• _THE TASK_
Copying starts at the line containing "Instruction: Select the 入力確認 step" and stops after the last line of the records; each line is repeated exactly, and pictures are skipped.
——————
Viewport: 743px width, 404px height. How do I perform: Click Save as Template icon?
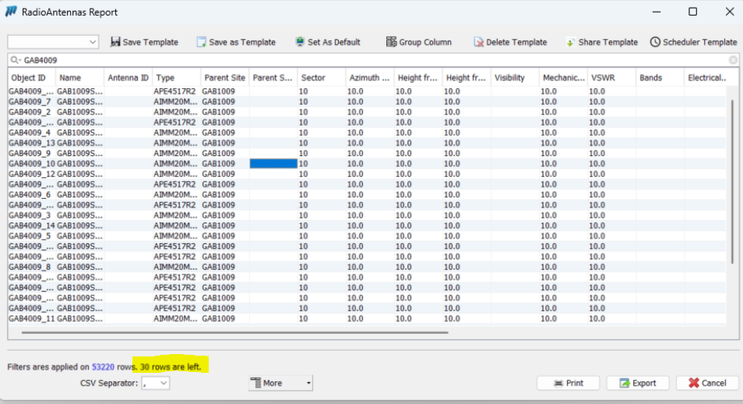click(201, 42)

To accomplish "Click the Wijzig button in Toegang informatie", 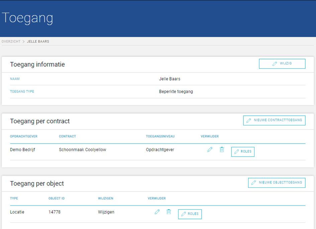I will coord(282,64).
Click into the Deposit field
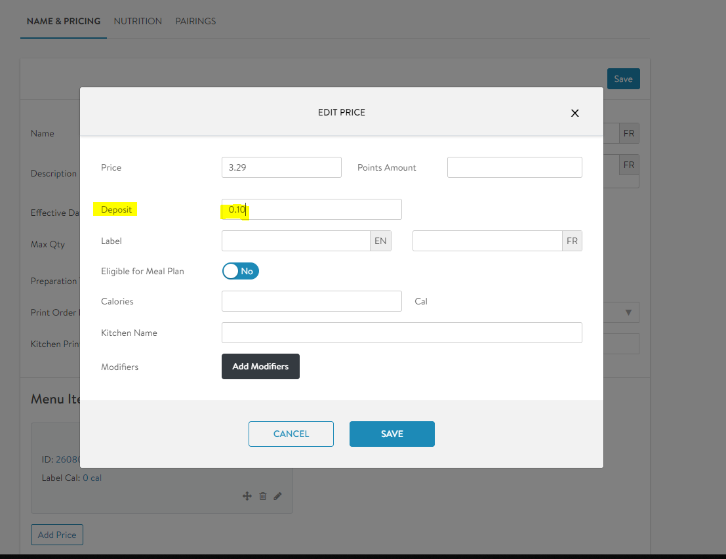The image size is (726, 559). pyautogui.click(x=312, y=209)
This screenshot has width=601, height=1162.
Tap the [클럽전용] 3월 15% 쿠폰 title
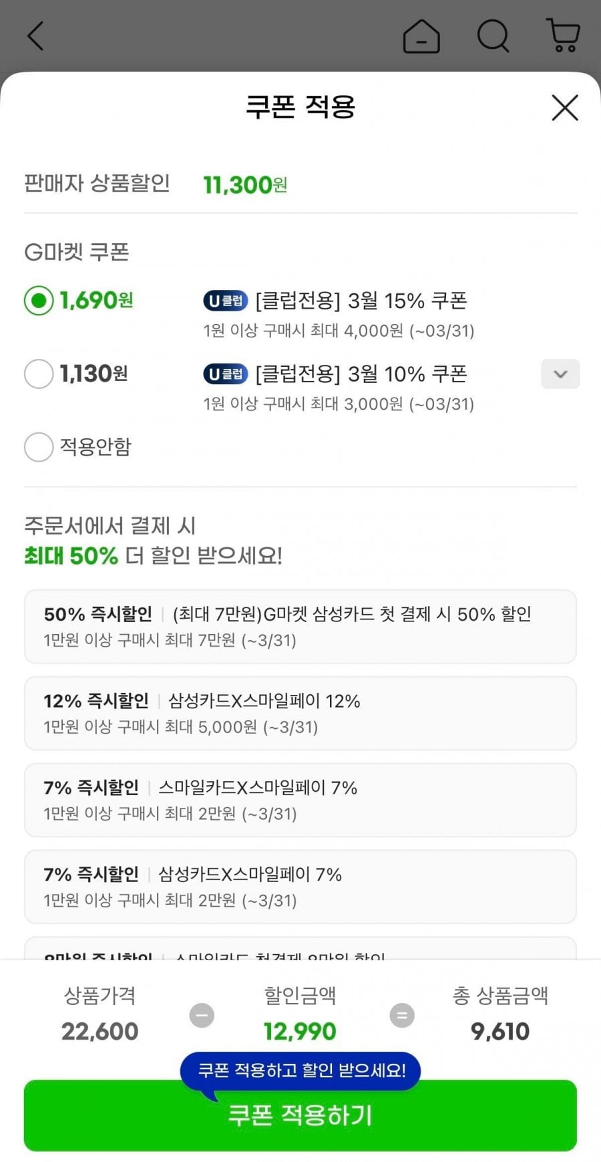tap(361, 301)
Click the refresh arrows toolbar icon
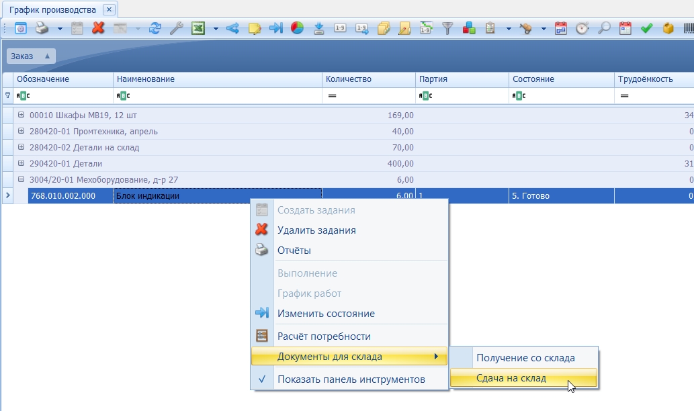 [155, 28]
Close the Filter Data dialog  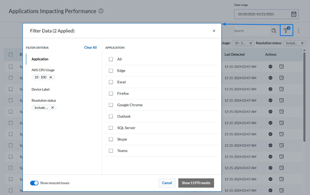click(x=214, y=31)
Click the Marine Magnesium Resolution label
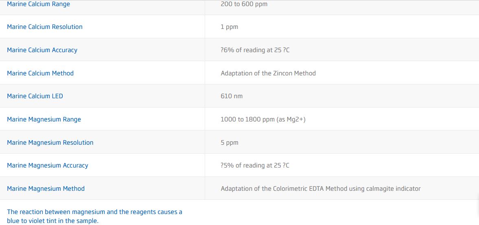The image size is (479, 225). [x=50, y=143]
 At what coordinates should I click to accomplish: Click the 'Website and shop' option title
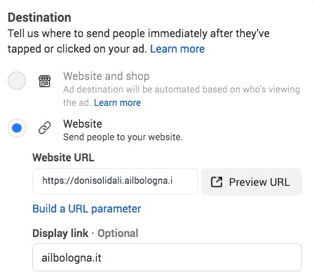[x=107, y=76]
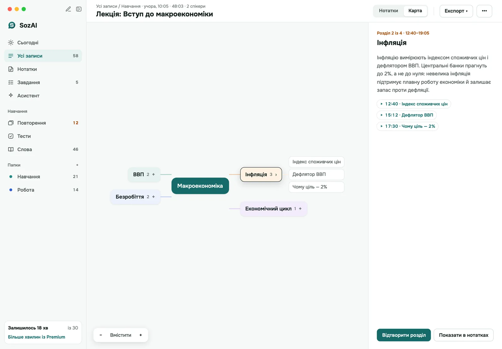This screenshot has height=349, width=502.
Task: Add a new folder with plus icon
Action: pyautogui.click(x=77, y=165)
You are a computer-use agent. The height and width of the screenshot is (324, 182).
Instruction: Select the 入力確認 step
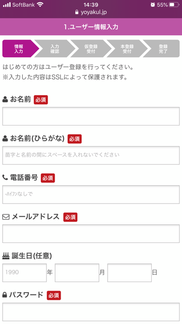[55, 49]
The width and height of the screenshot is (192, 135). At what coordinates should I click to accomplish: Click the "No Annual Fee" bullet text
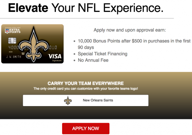click(x=93, y=60)
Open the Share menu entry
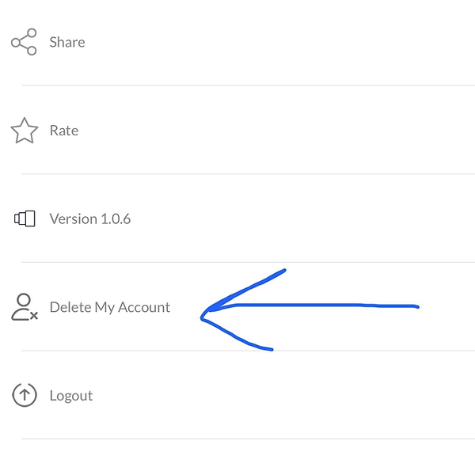Viewport: 475px width, 467px height. click(x=238, y=42)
——————
• _SOLVED PROBLEM_
Instruction: Select the 入力確認 step
[55, 49]
The width and height of the screenshot is (192, 135). At what coordinates should I click to accomplish: Click the "No Annual Fee" bullet text
click(x=93, y=60)
Open the Share menu entry
Viewport: 475px width, 467px height. click(x=238, y=42)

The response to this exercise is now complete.